- **Required task 1**: Retype the passage of the text on working at a startup that begins with the words containing "The first is" and ends with "done anything evil.", matching it character for character.
- **Required task 2**: According to the text on working at a startup, whom did the company hire this summer, and for what work?

- **Provided text**:
'''

In the past year, I have primarily done two things: 

The first is to work at 121nexus, a Providence web startup.  Although I began as the design team, over the course of this year I drifted more and more towards the coding side of things, and now I am solidly a developer; when we hired two interns to work on design this summer, it became truly apparent to me that I much prefer back-end coding to front-end web design.  At any rate, I suppose this makes me an engineer now.  As far as nine to five jobs go, mine isn't a bad one; I have flexible hours, I don't hate the work, and so far my company hasn't done anything evil.

'''

- **Supplied information**:
'''

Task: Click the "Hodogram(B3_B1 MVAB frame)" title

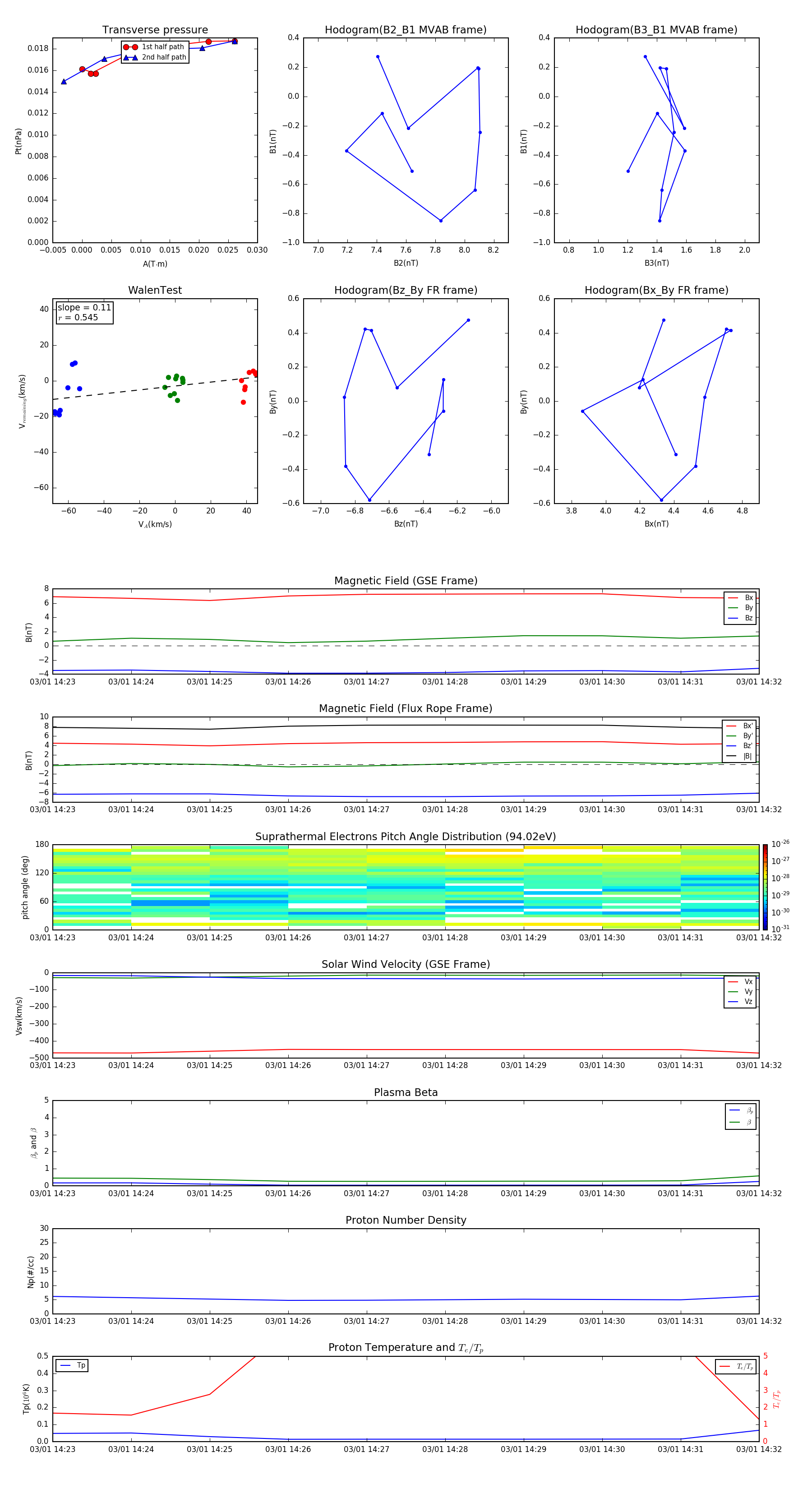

'''

- **Reply 1**:
The first is to work at 121nexus, a Providence web startup.  Although I began as the design team, over the course of this year I drifted more and more towards the coding side of things, and now I am solidly a developer; when we hired two interns to work on design this summer, it became truly apparent to me that I much prefer back-end coding to front-end web design.  At any rate, I suppose this makes me an engineer now.  As far as nine to five jobs go, mine isn't a bad one; I have flexible hours, I don't hate the work, and so far my company hasn't done anything evil.

- **Reply 2**: It hired two interns to work on design.